→ **INPUT RECORDS**:
* * * * * * * * *
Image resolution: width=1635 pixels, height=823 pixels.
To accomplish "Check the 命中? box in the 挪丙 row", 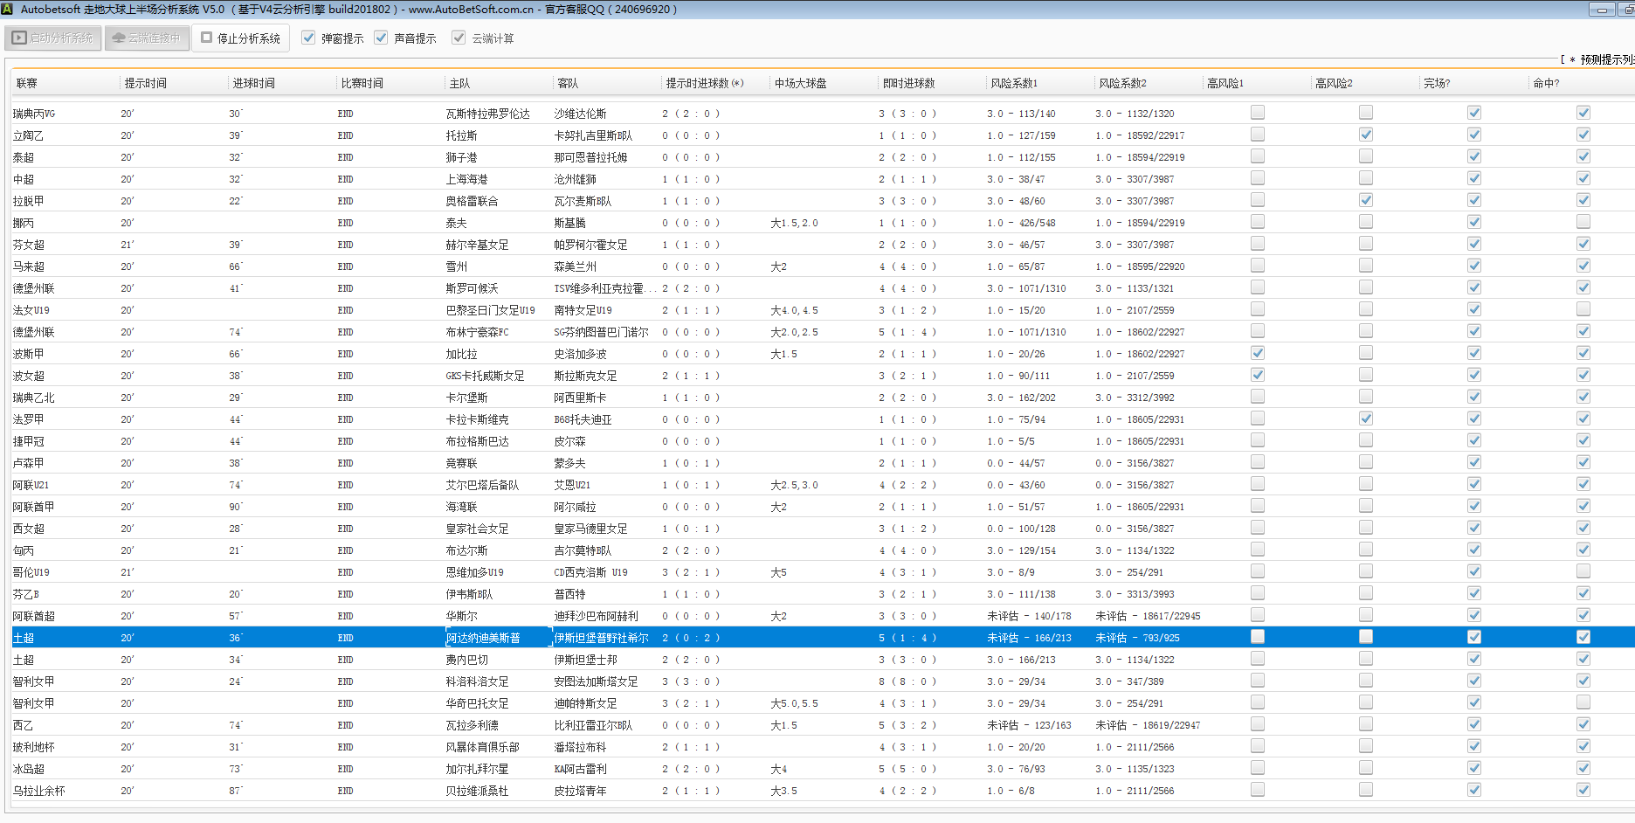I will click(1583, 222).
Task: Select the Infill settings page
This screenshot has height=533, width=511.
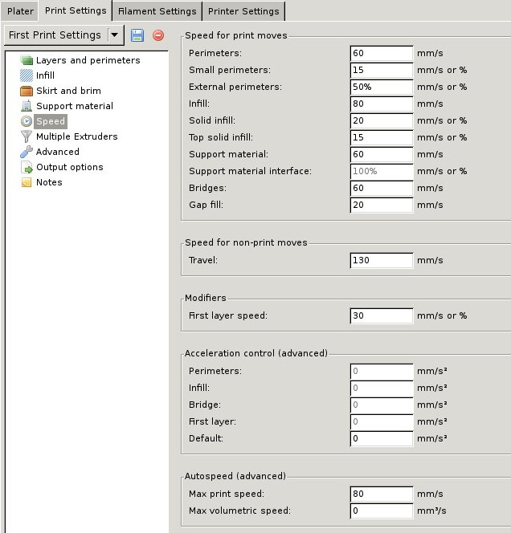Action: tap(45, 75)
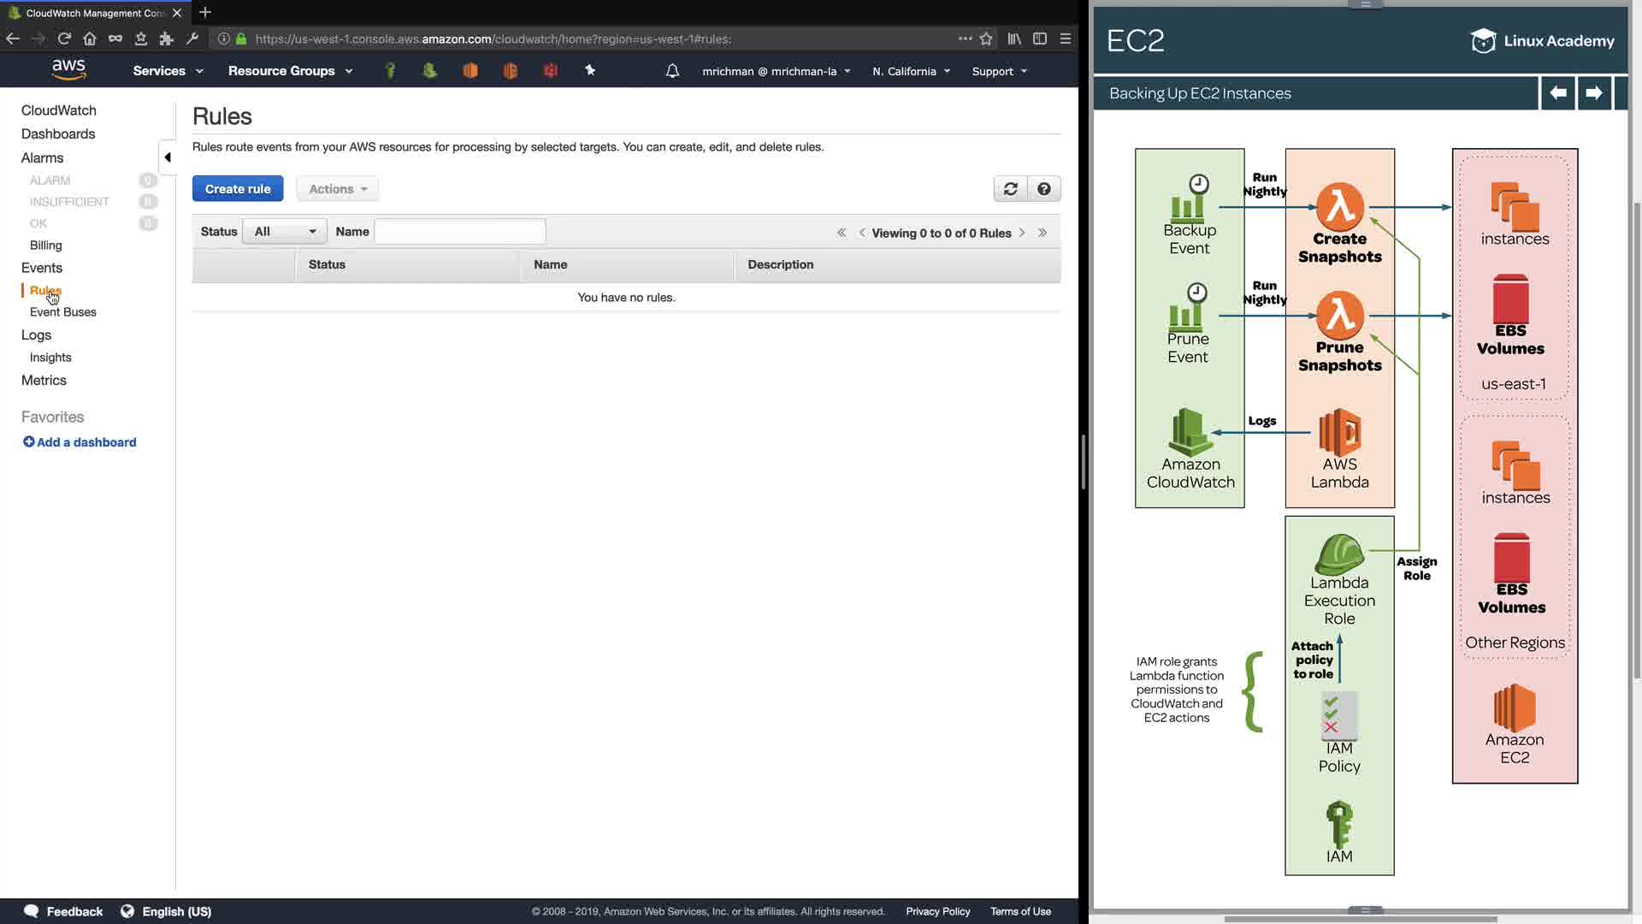Image resolution: width=1642 pixels, height=924 pixels.
Task: Reload the page in the browser
Action: point(64,39)
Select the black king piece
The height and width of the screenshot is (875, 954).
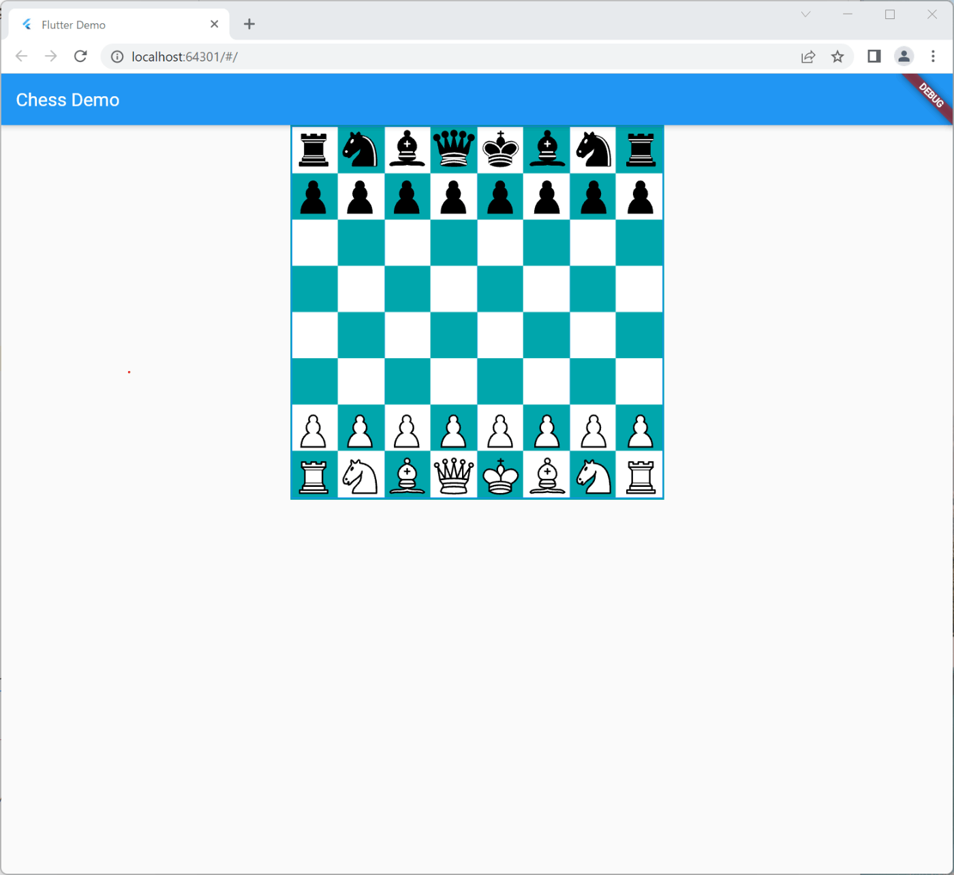501,149
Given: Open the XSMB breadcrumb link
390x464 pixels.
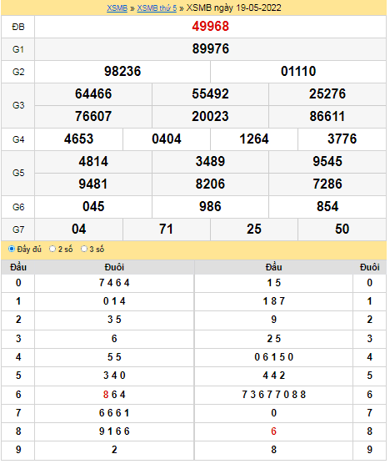Looking at the screenshot, I should [117, 8].
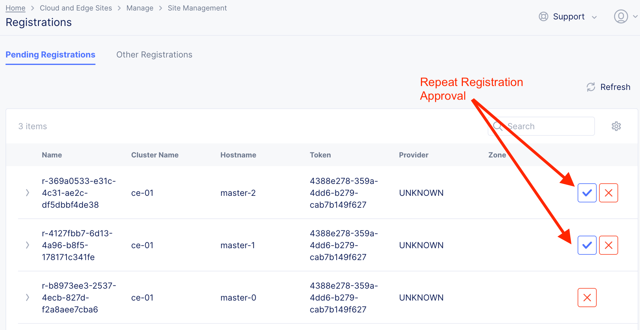Expand row for master-0 registration
The width and height of the screenshot is (640, 330).
tap(27, 297)
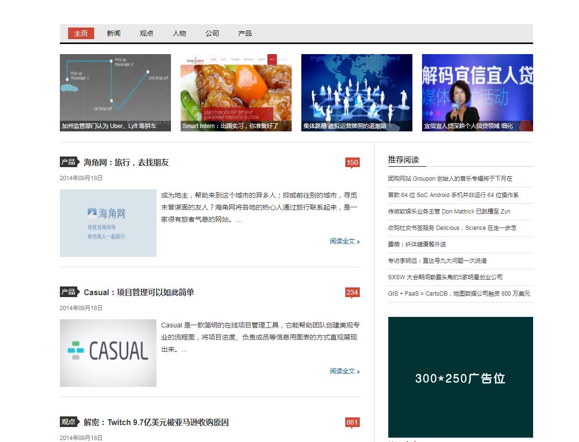Viewport: 579px width, 442px height.
Task: Click 阅读全文 under the 海角网 article
Action: [x=344, y=241]
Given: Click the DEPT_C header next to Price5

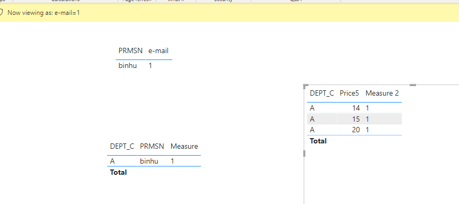Looking at the screenshot, I should [x=322, y=94].
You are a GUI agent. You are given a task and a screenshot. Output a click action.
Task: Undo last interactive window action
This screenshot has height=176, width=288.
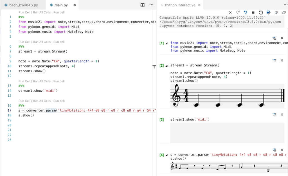(x=245, y=13)
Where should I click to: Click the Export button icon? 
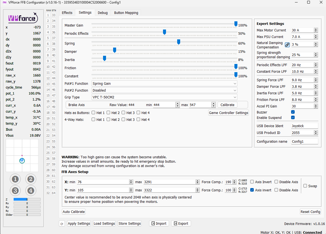(x=176, y=224)
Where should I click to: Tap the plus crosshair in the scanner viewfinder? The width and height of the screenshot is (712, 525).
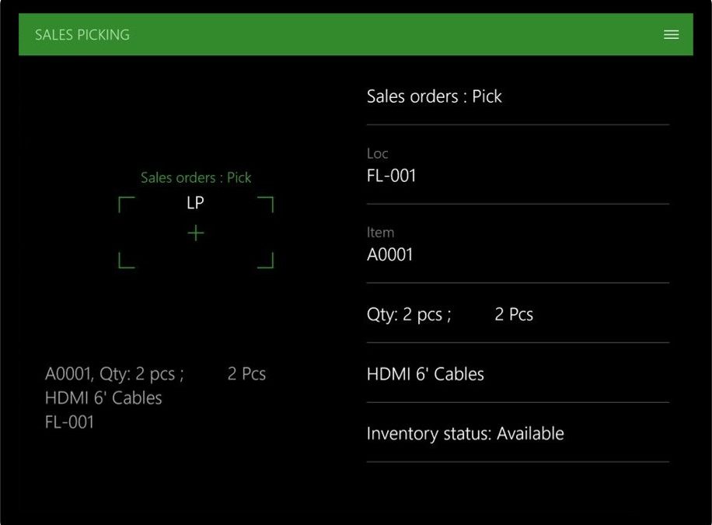click(195, 233)
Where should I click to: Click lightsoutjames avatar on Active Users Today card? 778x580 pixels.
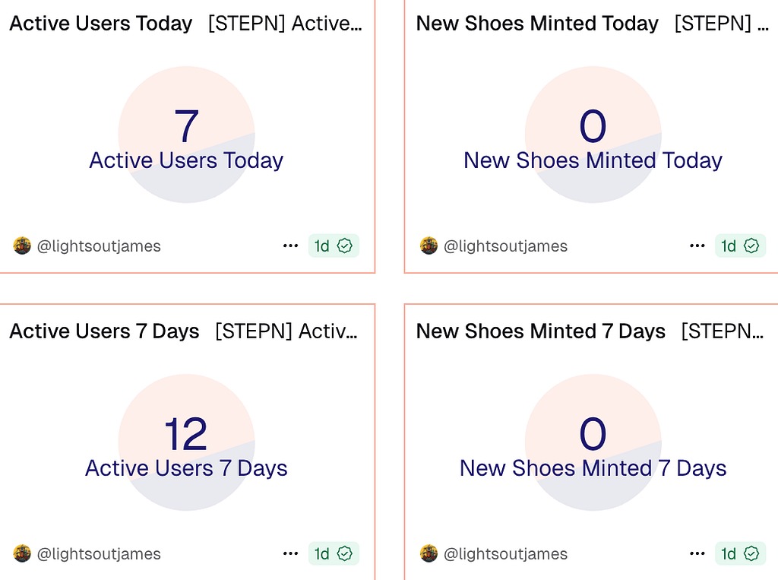22,246
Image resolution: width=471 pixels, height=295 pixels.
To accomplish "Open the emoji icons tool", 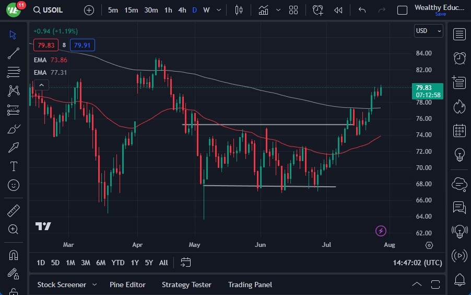I will (x=14, y=185).
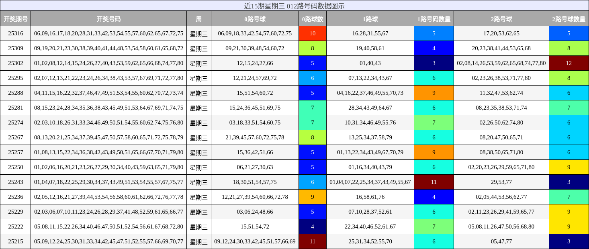Click the 1路球 column header
Screen dimensions: 589x249
370,18

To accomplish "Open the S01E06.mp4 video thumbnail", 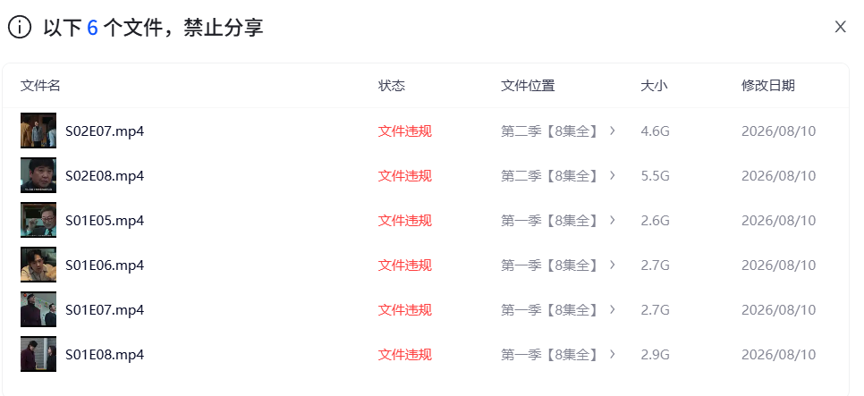I will [x=38, y=265].
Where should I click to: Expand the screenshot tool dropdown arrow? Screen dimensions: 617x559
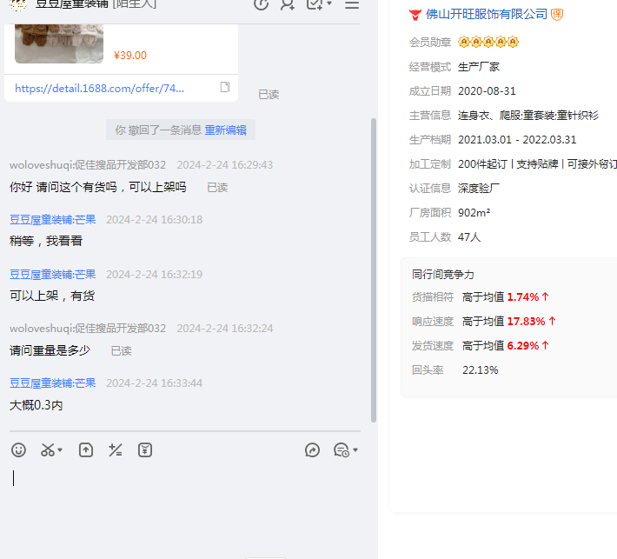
* * * * * * * * *
→ **DIRECTIONS FOR THIS TASK**:
Copy out everything in the records from the line containing "Task: Select the Infill settings page" down to the line containing "Looking at the screenshot, I should [x=322, y=94].", both lines included, word for word. Leave the pictures out.

→ **WRITTEN REPLY**:
Task: Select the Infill settings page
This screenshot has height=533, width=511.
Action: tap(45, 75)
Image resolution: width=1642 pixels, height=924 pixels.
Task: Reload the page in the browser
Action: point(64,39)
Select the black king piece
The height and width of the screenshot is (875, 954).
501,149
Given: Open the XSMB breadcrumb link
390x464 pixels.
Looking at the screenshot, I should [117, 8].
Expand row for master-0 registration
The width and height of the screenshot is (640, 330).
tap(27, 297)
Viewport: 579px width, 442px height.
Task: Click 阅读全文 under the 海角网 article
Action: [x=344, y=241]
Given: Click the DEPT_C header next to Price5

Looking at the screenshot, I should [x=322, y=94].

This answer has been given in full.